Motivation is a funny thing. This resonates past software and into life itself whenever you want to make a change. So you want to do something positive - great! So you pick something; game development or a diet or learning a new language. And the first few days are fantastic, you're finally doing that thing you want to do! You're positive, your life is going to be different now, you're going to do this. Then one of a few things happen; either you think that you've made progress so you can afford to slack off or you do the much more likely option of starting to realise the massive task that you've undertaken and how long this thing will take. That early motivation that spurred you through the start of the journey wears off and all you're left with is a nagging feeling in your head that you should be doing something or working out or building your game or practising your verbs but a crippling level of procrastination that ensures you don't.

Here's the trick. Motivation is a lie when it comes to do anything worth doing. If you're sustaining yourself on motivation from your accomplishment or by positive comments (to the point that the opposite makes you give up) or motivation from you congratulating yourself then you need to reevaluate your project. Motivation builds a wall, discipline creates a city.
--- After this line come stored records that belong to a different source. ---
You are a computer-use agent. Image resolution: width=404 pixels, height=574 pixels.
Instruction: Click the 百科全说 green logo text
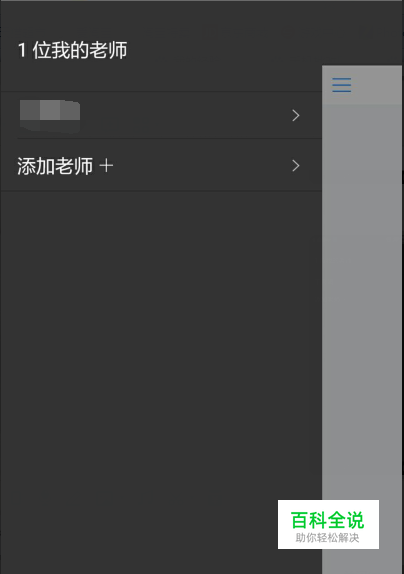(x=328, y=520)
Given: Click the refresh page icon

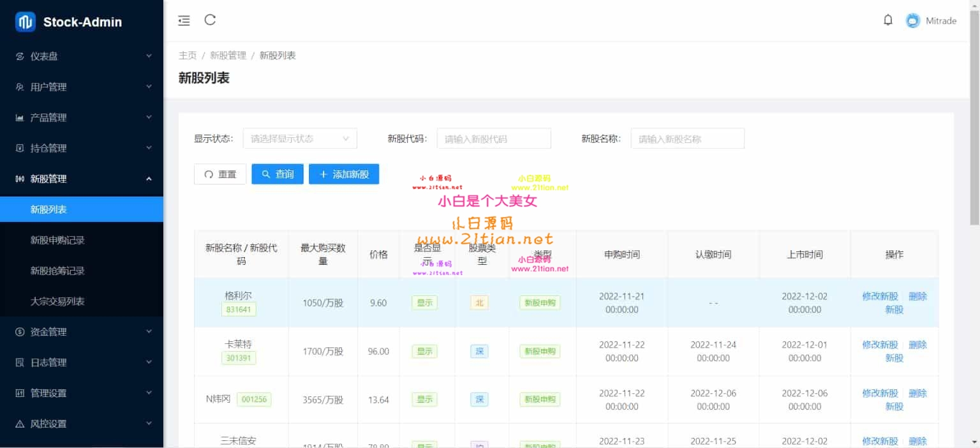Looking at the screenshot, I should click(x=210, y=20).
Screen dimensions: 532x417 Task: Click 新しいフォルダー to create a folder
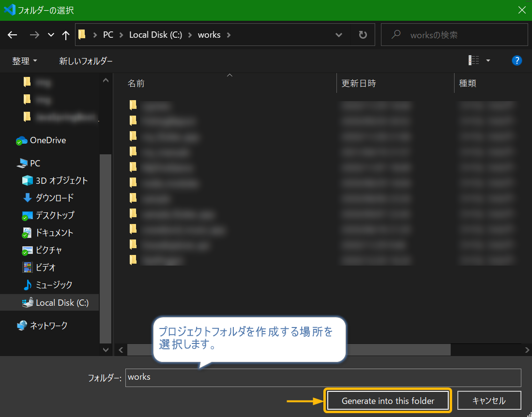tap(86, 61)
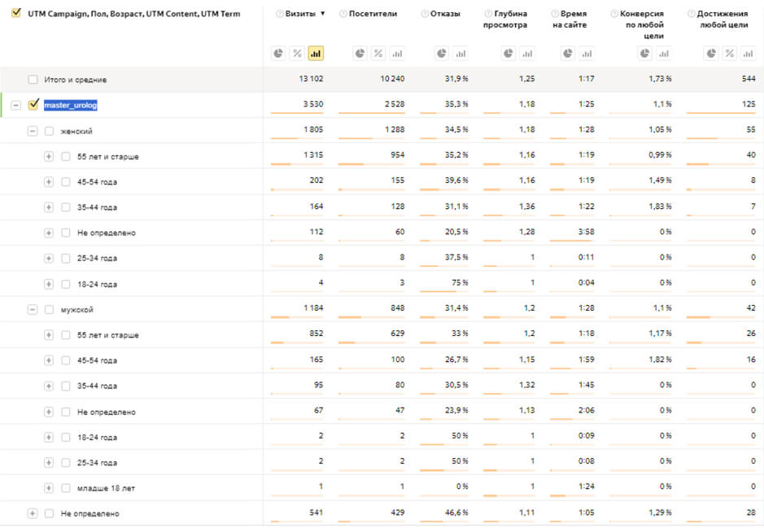
Task: Select pie chart icon under Визиты column
Action: [x=278, y=54]
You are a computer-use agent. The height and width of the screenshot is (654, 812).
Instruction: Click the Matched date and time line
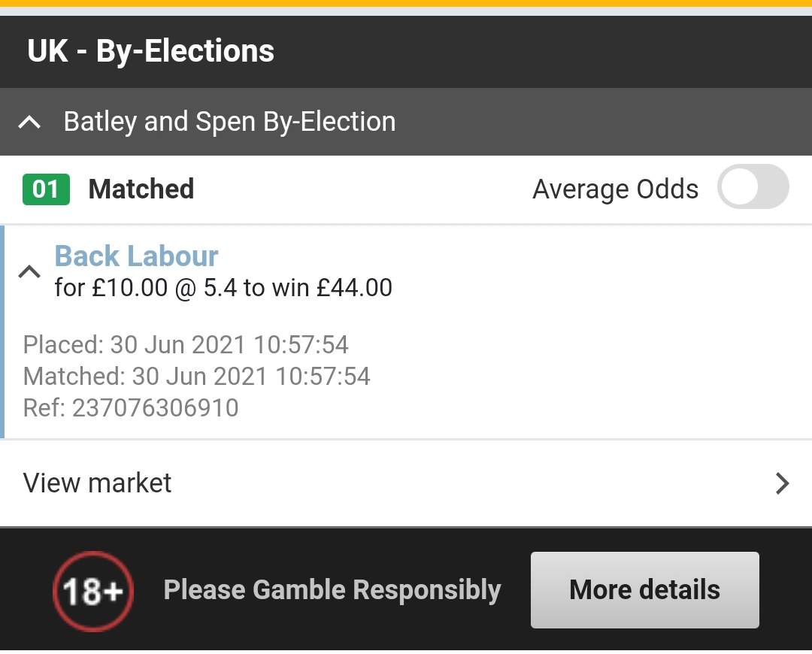pos(196,376)
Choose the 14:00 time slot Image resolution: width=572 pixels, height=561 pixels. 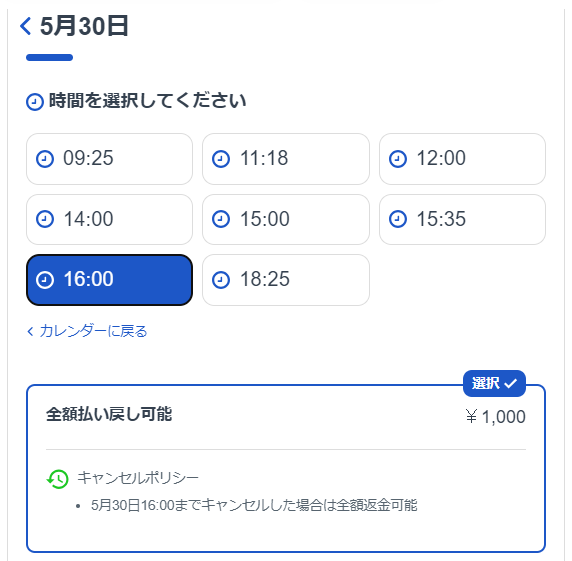click(109, 219)
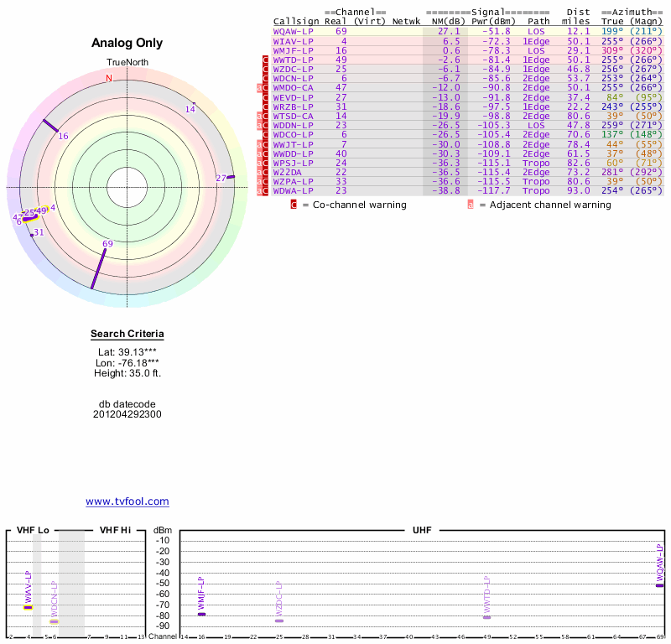The height and width of the screenshot is (644, 671).
Task: Click the W22DA callsign in the table
Action: (287, 172)
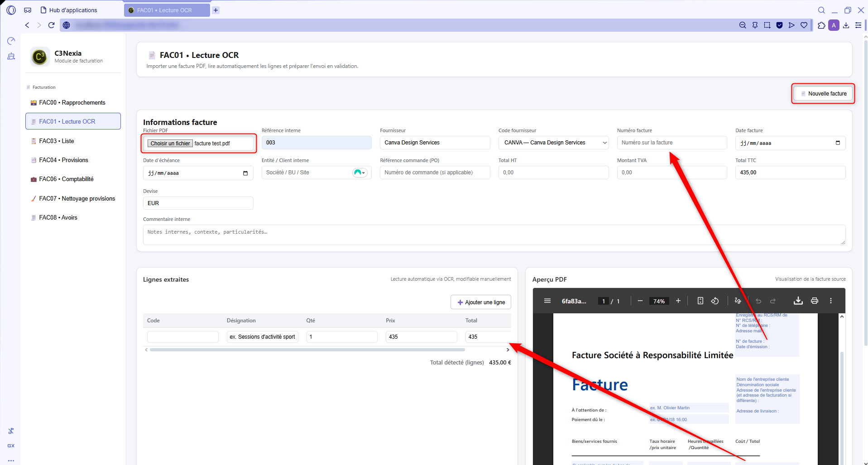This screenshot has width=868, height=465.
Task: Print the PDF from the preview toolbar
Action: (814, 301)
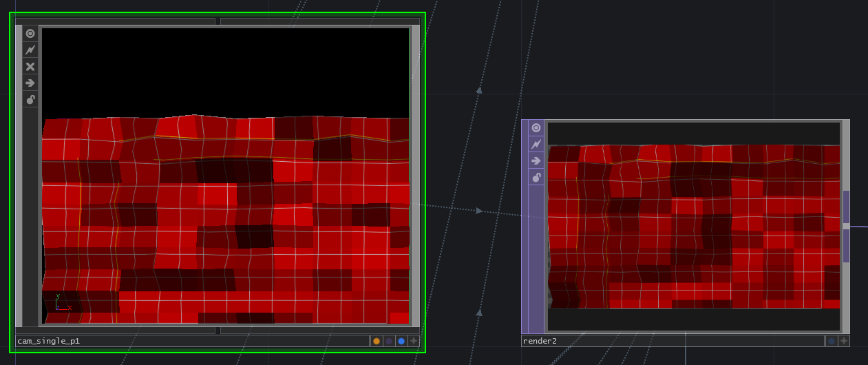868x365 pixels.
Task: Click the X cooking flag on cam_single_p1
Action: [30, 67]
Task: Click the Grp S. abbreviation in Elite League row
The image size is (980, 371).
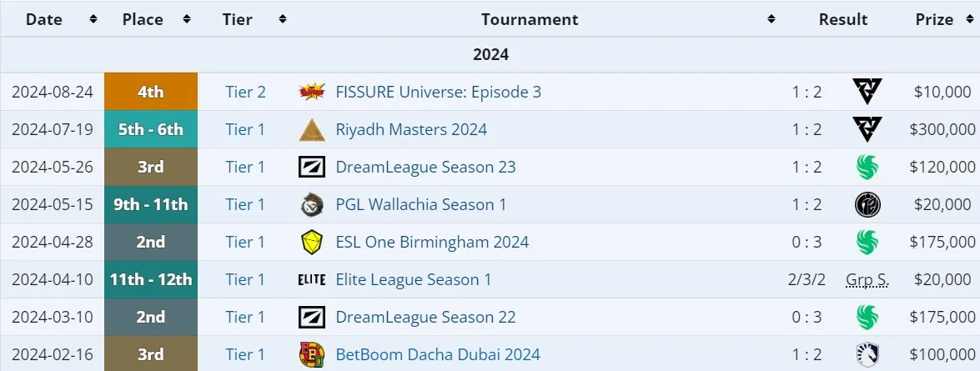Action: pyautogui.click(x=867, y=280)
Discipline is the thing whereby you do something that you understand is something that you SHOULD do but not necessarily something that you WANT to do right now. One line of code, every single day. That's the goal. You write one line then you're progressing. Anything extra is a bonus but every single day you have to write one line (or if you're late enough into your project, rewrite one line). And you should be happy and congratulate yourself on doing that because you've just surpassed all of the people who completely gave up that day and wrote nothing.

You're probably never going to be John Carmack or Sid Meier. Hell, you're probably never going to be @DarkSilver or DarkCookie who made great, popular products that they could monetise well and start the beginnings of a studio. But that's ok because not everybody needs to be that, you only need to write that one line every day and go wherever that takes you.

Whether you read negative comments all day or not. Whether you're sick or busy or tired or bored or whatever. One line a day.

When you add up all of those one lines a day, you'll find you have a pretty well established product that you can begin to polish and learn from. Then you take the lessons that you learnt from taking your terrible mess of one lines into the next game design and start the process again.

I have a friend who is a script writer in the movie and TV industry. Somebody once asked him how he became such a good writer and he looked at them confusedly and said "well I write a lot". Same idea. Want to be a game developer? Sweet, develop some games. And keep doing it. Start with Hangman then Asteroids then go to PacMan then Mario then keep adding complexity and sophistication.

On a final note actually, I want to semi-rant about this. In the adult space I don't see anywhere near enough ideas of "sexy Hangman" or something extremely simple with an adult twist yet see a ton of clones of other games. If you want to learn, you have to start with a tiny project, some that is realistic and that you can manage and complete to some level of actual polish. Creating a 500,000 word Visual Novel with branching stories or God forbid "WoW but porn" is still far too common for beginners. We've opened up the games industry by providing new people with the tools for them to start developing their ideas but we haven't opened up the basic fundamentals of learning that, which is to tell you that every single games programmer out there has built a shitty Pac Man clone or a shitty Mario rip off and having an incredibly small game focused on a single mechanic in no way limits your creativity or theming options.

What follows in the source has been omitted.